For the entries below, state how many lines contain the string "Benahavís". Add nothing else.
——————
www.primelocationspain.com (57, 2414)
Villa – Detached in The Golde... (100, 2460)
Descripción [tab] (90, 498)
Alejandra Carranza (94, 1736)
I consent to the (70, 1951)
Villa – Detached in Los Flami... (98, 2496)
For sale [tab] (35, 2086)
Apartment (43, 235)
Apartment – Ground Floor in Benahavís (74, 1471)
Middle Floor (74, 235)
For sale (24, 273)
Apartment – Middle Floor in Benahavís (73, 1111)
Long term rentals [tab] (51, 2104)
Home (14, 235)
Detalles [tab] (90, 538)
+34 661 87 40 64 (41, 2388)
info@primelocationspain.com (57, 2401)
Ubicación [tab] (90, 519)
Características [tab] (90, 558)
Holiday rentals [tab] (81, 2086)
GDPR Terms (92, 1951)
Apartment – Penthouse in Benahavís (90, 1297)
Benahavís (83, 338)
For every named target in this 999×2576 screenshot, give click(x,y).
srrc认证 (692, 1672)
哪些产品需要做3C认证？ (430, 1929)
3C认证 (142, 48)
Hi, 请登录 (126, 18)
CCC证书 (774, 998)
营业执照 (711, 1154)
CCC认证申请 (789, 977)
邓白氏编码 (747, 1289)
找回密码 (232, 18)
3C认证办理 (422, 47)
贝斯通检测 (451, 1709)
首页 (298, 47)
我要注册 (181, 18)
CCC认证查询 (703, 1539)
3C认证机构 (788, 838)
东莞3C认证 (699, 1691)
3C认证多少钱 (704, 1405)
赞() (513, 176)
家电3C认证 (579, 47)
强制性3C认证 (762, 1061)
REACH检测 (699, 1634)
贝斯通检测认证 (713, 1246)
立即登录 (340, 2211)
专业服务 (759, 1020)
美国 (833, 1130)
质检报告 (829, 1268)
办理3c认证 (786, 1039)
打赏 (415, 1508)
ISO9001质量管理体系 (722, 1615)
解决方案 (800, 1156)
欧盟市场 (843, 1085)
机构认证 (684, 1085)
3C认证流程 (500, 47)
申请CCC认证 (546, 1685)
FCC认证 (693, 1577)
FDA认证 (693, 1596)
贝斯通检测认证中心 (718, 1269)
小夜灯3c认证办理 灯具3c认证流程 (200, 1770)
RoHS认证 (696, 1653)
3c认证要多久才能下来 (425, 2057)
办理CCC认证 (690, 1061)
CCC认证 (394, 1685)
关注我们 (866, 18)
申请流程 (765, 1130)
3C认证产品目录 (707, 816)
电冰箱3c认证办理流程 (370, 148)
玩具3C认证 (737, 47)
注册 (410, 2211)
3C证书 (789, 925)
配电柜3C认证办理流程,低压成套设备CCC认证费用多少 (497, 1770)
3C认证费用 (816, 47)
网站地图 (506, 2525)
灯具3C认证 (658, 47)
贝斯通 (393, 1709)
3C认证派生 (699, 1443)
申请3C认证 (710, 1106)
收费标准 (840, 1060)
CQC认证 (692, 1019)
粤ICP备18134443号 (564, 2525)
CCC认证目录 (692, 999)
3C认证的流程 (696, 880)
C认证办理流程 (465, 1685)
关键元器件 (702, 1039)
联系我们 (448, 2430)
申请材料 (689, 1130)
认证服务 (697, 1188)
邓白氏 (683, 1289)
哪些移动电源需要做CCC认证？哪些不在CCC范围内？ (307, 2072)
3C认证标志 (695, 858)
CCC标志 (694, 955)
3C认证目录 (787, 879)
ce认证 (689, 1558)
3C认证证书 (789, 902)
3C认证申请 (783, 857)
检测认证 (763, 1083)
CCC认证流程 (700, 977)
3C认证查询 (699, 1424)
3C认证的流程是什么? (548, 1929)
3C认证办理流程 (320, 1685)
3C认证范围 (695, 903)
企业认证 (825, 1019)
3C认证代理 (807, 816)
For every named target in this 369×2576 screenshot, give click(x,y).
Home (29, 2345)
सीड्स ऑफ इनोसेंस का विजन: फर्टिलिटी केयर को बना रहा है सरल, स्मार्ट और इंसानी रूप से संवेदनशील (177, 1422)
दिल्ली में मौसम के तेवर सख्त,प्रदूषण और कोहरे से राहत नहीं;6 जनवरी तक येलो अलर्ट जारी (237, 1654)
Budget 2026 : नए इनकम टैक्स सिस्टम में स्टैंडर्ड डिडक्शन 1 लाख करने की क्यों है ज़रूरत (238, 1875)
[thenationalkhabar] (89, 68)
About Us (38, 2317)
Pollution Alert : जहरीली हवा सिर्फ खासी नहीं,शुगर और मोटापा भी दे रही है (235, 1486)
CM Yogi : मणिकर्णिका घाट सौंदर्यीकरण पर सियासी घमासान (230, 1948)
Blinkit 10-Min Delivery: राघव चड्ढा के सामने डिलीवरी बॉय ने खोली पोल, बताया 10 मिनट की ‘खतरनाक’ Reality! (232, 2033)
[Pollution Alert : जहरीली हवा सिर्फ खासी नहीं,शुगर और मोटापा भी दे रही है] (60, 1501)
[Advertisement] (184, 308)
——————
■ Answer for this exercise: 4